New Delhi: Real estate investment trusts (Reits), notified last year, have so far found few takers due to taxation-related issues. To address this, the Central Board of Direct Taxes (CBDT) wants this market instrument to be made exempt from Minimum Alternate Tax (MAT).
“The idea behind granting a ‘pass-through’ status to Reits was not to levy MAT on those. It is a technical issue we are working to resolve,” said a source.
Reits are a security instrument that sell on bourses like a stock and invests in real estate — properties or mortgages.

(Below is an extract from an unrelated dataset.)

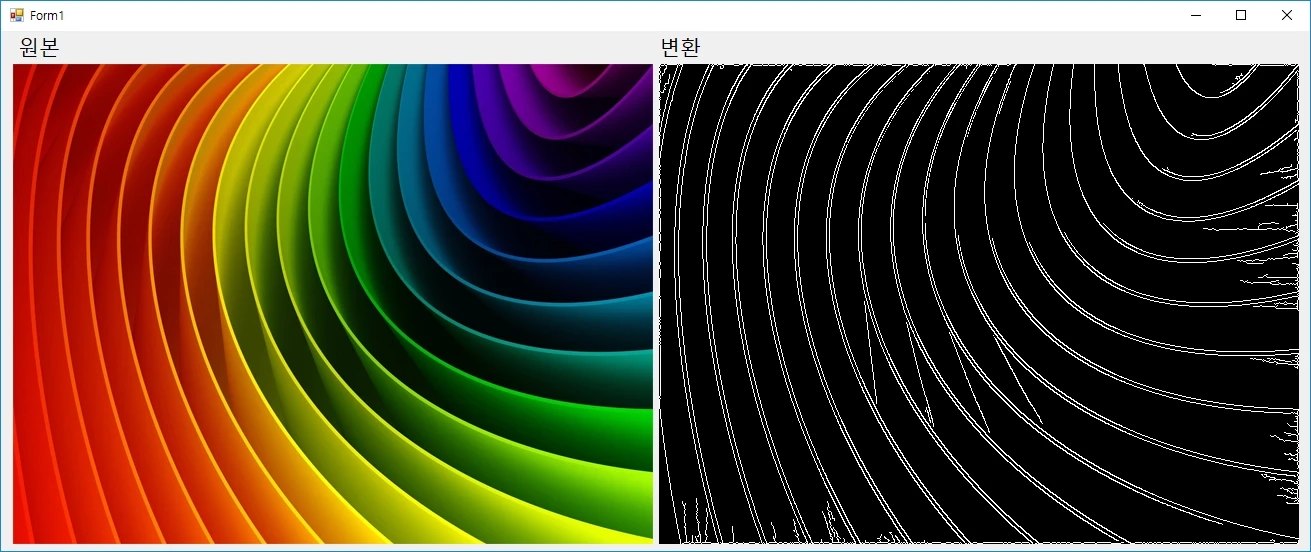This screenshot has width=1311, height=552.
Task: Select the 변환 label
Action: pos(680,48)

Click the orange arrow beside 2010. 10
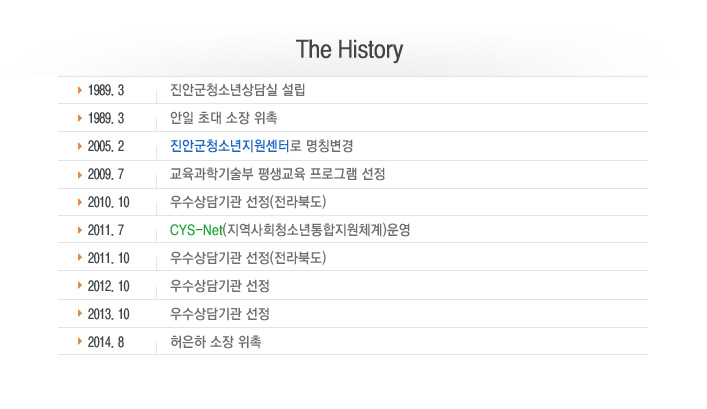pyautogui.click(x=80, y=202)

Under the current rules, the tax department has deferred capital gains tax on transfer of shares. But MAT, which a transferor has to pay at 18.5 per cent to 20 per cent, is proving a deal-breaker, given the substantial immediate cash outflow involved. Foreign investors swapping shares for Reit units, though, do not have to pay MAT.
That implies Reits or Infrastructure Investment Trusts (InvITs), in their current form, attract MAT immediately — at about 20 per cent — and capital gains tax that is deferred to the point of sale of units.

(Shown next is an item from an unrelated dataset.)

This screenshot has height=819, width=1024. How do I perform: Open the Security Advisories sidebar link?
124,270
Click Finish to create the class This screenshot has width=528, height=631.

Tax experts say the provision to do with MAT on Reits will come as good news to real estate companies waiting to launch these instruments.
Sriram Govind, senior member (international tax practice), Nishith Desai Associates, said, “The issue is that the capital gains, which are exempt under the Income-Tax Act for the sponsor on transfer of special-purpose vehicle units to Reits, will substantially increase book profits as against the actual tax payable. Therefore, for sponsors, MAT could apply at 18.5 per cent of total book profits and then deferred capital gains tax later at an appreciated value on sale of Reit units which is likely to be a larger tax burden. A MAT exemption, if given to sponsors, will be a blessing for developers that are looking to transfer properties to Reits.

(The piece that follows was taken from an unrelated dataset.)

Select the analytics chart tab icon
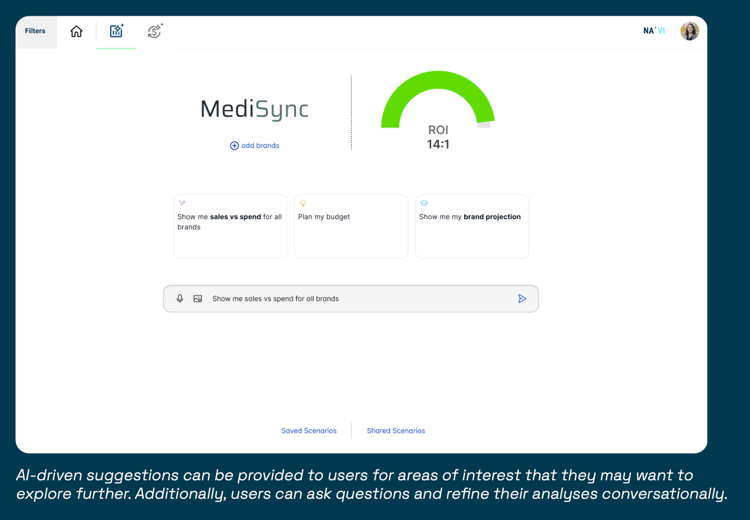 point(116,31)
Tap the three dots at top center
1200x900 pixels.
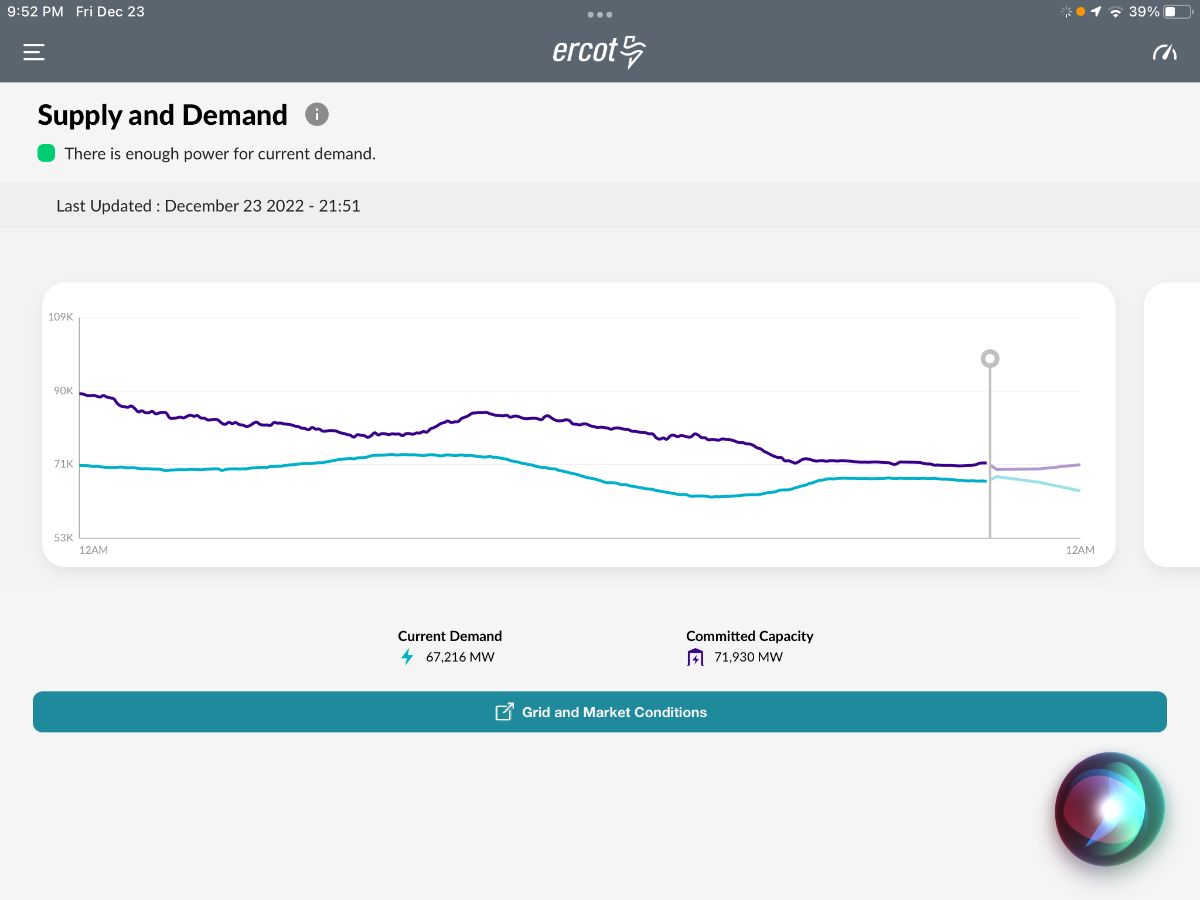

Industry participants say a MAT exemption is in line with the government’s intent. “The intent might have been for tax neutrality during the transfer of assets from the sponsor to a Reit. A MAT exemption will be in line with that,” said Gautam Mehra, executive director, PricewaterhouseCoopers.
The Securities and Exchange Board of India (Sebi) had cleared the Reit regulations in August last year, after the government’s announcement that the tax instrument would be given a pass-through status. After notifying the norms, Sebi had raised the tax-related issues with the government and is currently in a dialogue with the finance ministry to address those.